* SOURCE DATA
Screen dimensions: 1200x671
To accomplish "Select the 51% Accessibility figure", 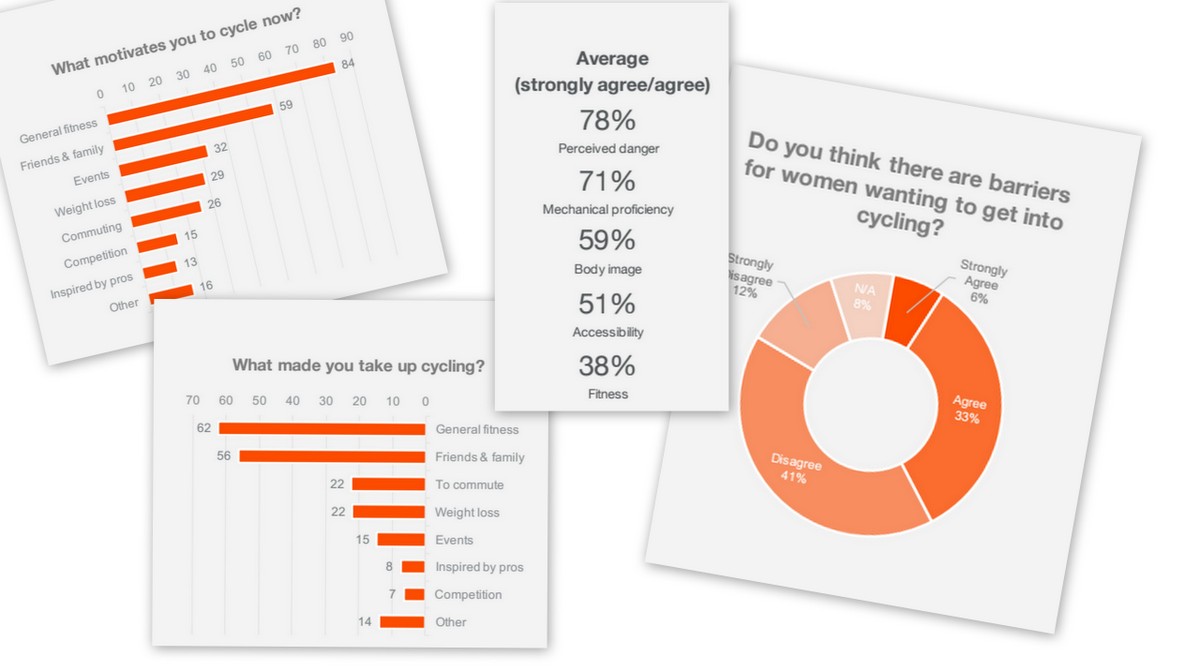I will point(608,303).
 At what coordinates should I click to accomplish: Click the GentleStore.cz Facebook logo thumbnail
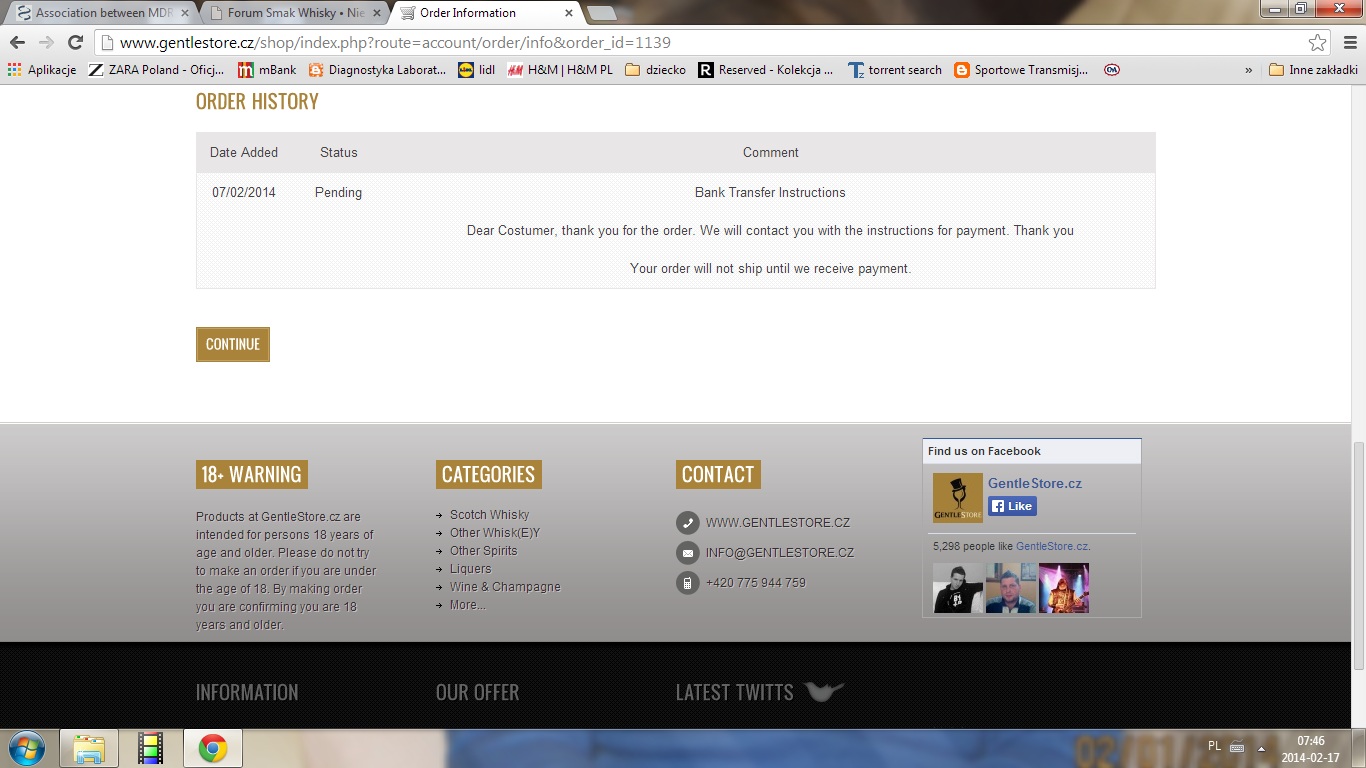point(957,498)

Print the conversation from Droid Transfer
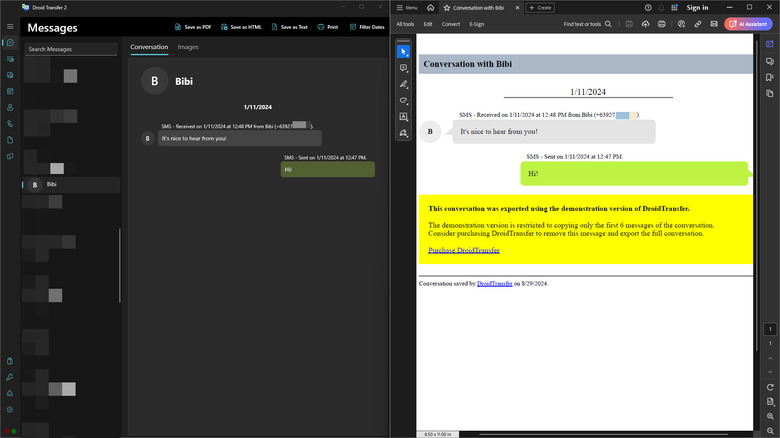pos(328,27)
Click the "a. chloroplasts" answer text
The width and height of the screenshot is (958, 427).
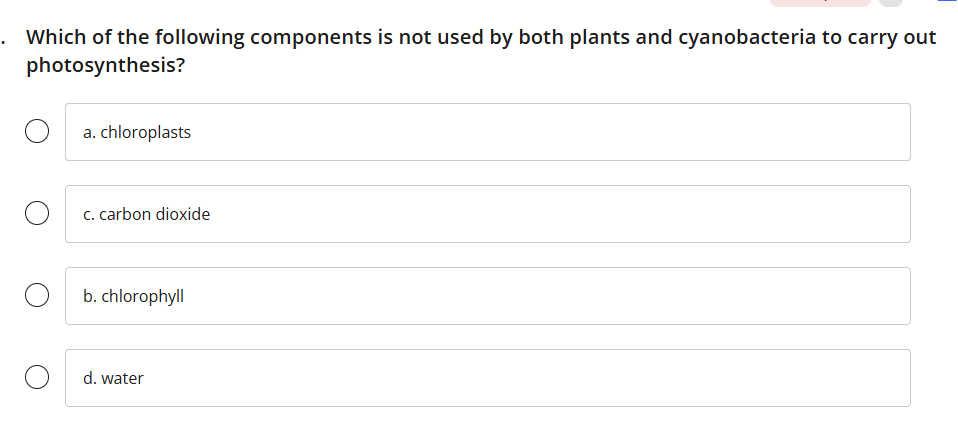[x=137, y=132]
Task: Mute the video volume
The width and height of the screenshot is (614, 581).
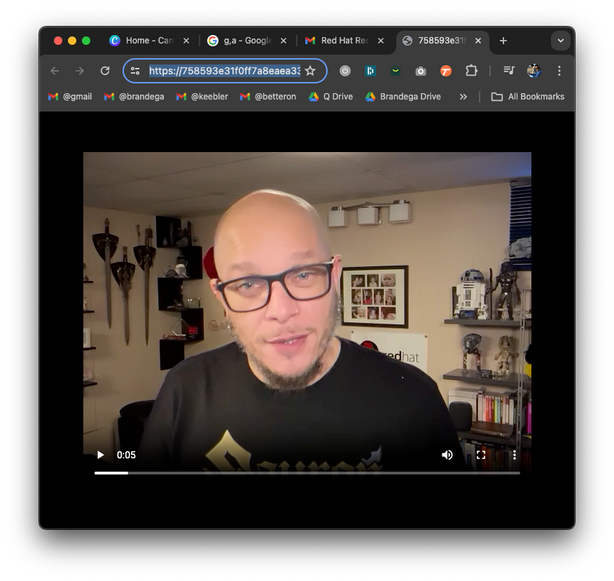Action: [447, 455]
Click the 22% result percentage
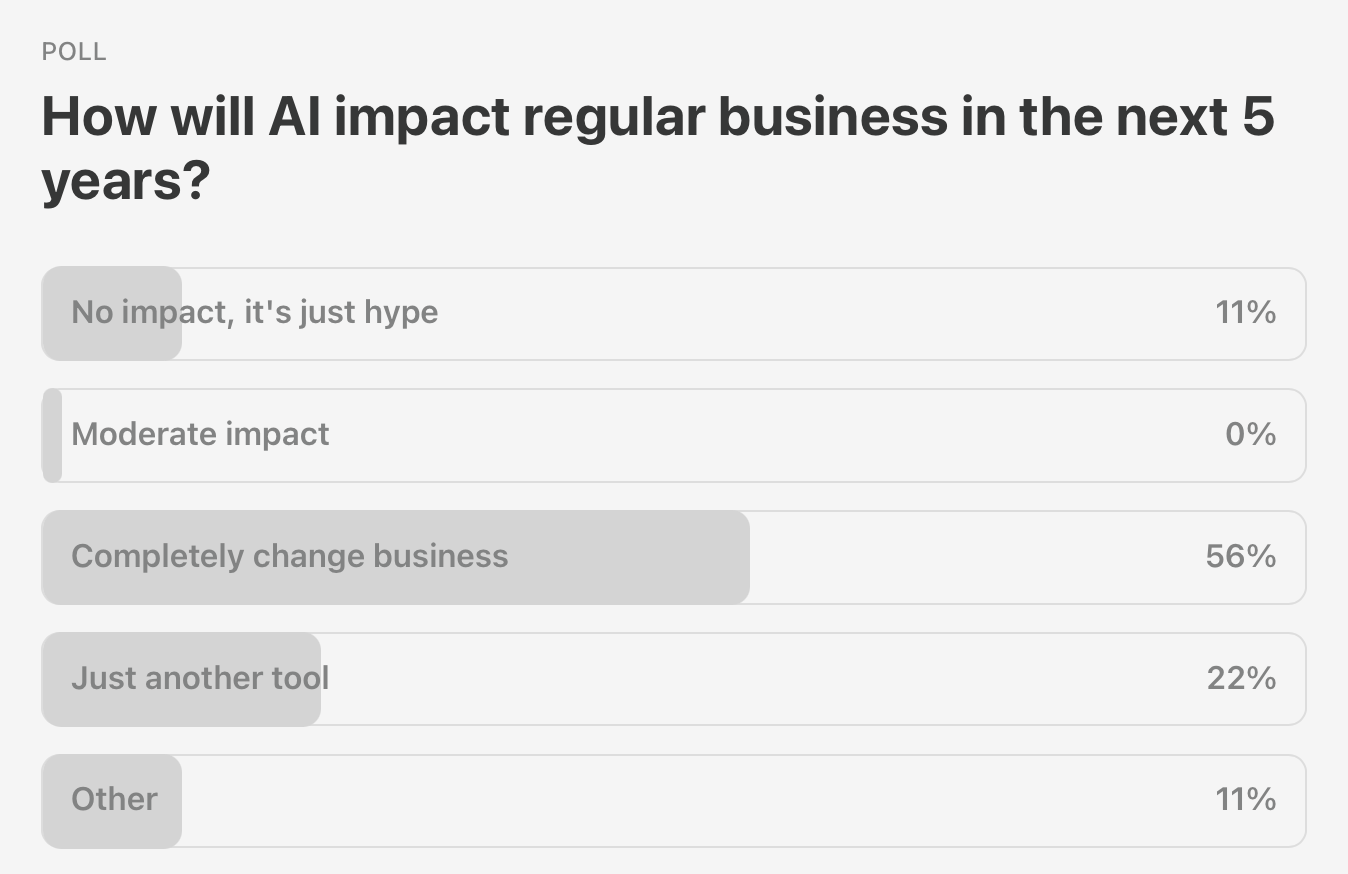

* ASSIGNMENT
Exactly the lines from the one with "Task: Mute the video volume" to the last line of the listing are wanted, both ends included and pictures excluded.

* RESPONSE AREA
Task: Mute the video volume
The width and height of the screenshot is (614, 581).
Action: [447, 455]
Click the 22% result percentage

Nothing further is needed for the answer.